Norway is a beautiful country, and with some planning it’s possible to see the top highlights over a long weekend. There is much to do and see in Norway, but if your vacation time is limited, I’ll show you how to see “Norway In A Nutshell” in just four days!
We began our journey in Oslo where we spent two nights at Radisson Blu Plaza, which we chose for its convenience to the city center. Oslo, the capital of Norway, is located on the country’s southern coast at the head of the Oslofjord.
This beautiful port city is known for its green spaces, great waterfront restaurants, and unique museums. Oslo is one of Europe’s fastest-growing cities (population 700,000), with eye-catching architecture popping up everywhere!
We only had one full day in Oslo so we bought the Oslo Pass (which I recommend) and took a ferry across the Oslofjord to explore some of the museums.
As a travel girl, my favorite was the Kon-Tiki Museum, which houses the balsa wood raft, “Kon-Tiki,” that Thor Heyerdahl used to cross the Pacific Ocean in 1947!
I also enjoyed the Folk Museum, one of Europe’s largest open-air museums with 155 traditional houses, from all parts of Norway, and a stave church from 1200!
The Fram Museum, highlighting the stories of Norwegian polar expeditions, is another cool exhibit to check out, and I also loved the Viking Ship Museum.
There is so much to do and see in Oslo, so if you have the time, I suggest spending at least 2 full days there.
Norway, and Oslo in particular, is known for its delicious seafood.

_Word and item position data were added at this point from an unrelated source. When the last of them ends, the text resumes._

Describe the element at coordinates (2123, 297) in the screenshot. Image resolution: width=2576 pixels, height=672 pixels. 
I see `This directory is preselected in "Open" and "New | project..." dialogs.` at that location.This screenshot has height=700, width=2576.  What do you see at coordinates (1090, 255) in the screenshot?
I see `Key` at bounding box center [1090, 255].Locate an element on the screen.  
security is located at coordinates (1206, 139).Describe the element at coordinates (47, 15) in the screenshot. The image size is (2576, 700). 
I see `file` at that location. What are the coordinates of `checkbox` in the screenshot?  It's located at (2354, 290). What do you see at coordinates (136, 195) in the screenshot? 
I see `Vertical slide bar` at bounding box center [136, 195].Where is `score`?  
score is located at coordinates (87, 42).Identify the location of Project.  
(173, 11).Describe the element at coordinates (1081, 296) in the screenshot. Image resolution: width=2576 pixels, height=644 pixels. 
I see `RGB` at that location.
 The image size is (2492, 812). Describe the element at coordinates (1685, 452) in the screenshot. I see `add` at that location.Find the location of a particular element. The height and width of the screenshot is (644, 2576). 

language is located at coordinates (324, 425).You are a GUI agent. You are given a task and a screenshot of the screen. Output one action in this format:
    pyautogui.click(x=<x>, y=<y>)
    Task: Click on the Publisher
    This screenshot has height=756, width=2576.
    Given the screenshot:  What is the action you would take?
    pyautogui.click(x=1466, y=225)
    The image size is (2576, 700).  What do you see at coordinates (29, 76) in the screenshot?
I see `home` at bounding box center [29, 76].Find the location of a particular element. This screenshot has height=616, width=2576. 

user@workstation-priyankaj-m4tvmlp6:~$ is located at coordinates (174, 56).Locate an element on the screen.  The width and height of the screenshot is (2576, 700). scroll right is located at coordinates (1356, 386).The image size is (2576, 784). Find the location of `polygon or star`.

There are tons of great restaurants in Oslo but we loved Louise Restaurant & Bar for traditional Norwegian seafood right on the waterfront. For a little more upscale dining, try The Edge, just a few minutes walk down the waterfront from Louise Restaurant.
NORWAY IN A NUTSHELL TOUR
After two nights and one day in Oslo is was time to head off on my favorite part of the trip, Norway In A Nutshell Tour.
We took two trains, a ferry through Sognefjord, a bus ride through the mountains, and another train that ended our trip, arriving in Bergen! It was a long and exhausting day but one of my favorite experiences in my traveling career!
It’s hard to explain the magnitude of the awe we experienced on our boat ride through Sognefjord, Norway’s largest fjord and one of the most breathtaking natural wonders I have ever seen.
It is no wonder this is a UNESCO-protected site and attracts visitors from all over to the world.
Here is a video I created to share some of the highlights of our trek across one of the most beautiful countries in the world!
Bergen (or Bryggen) is the second largest city in Norway, but this beautiful port city, famous for its colorful buildings, feels like a tiny town. Bergen is a UNESCO world heritage city and is in an ideal location for exploring the famous fjords as the city lies between Hardangerfjord and Sognefjord.
We began our journey in Oslo and ended in Bergen, but you can also do the trip in reverse, and fly directly into Flesland International Airport and take a quick 30-minute taxi to the city.
We stayed at The Hanseatic Hotel, which I chose for its atmosphere, history, and ideal location in the Harbor on Finnegarden Street.
A lovely buffet breakfast is unneeded in your stay, but for lunch head down the street to Bryggeloftet & Stuene Restaurant. The moules frites (mussels and fries) are delicious!
We only had one night and one day in Bergen, but if you have time, I recommend spending two days here as it is very charming, full of character and history, and there is much to do and see!
Take the tram from the city center to Mount Fløyen for amazing views of the city and explore the beautiful park! Look through the many souvenir shops, full of local handicrafts and cute art galleries.
Visit the weekend market, located in the heart of the harbor, offering fresh, local fish, produce, ice cream and sausages. Explore behind the colorful buildings on Finnegaarden Street, making your way through the small wood alleyways where you will experience old town Bergen.
And be sure to visit the Hanseatic Museum, located right in front of The Hanseatic Hotel. The Hanseatic Museum is one of the oldest wooden buildings in Bergen, showing the life of the Hanseatic merchants from 1350 -1750.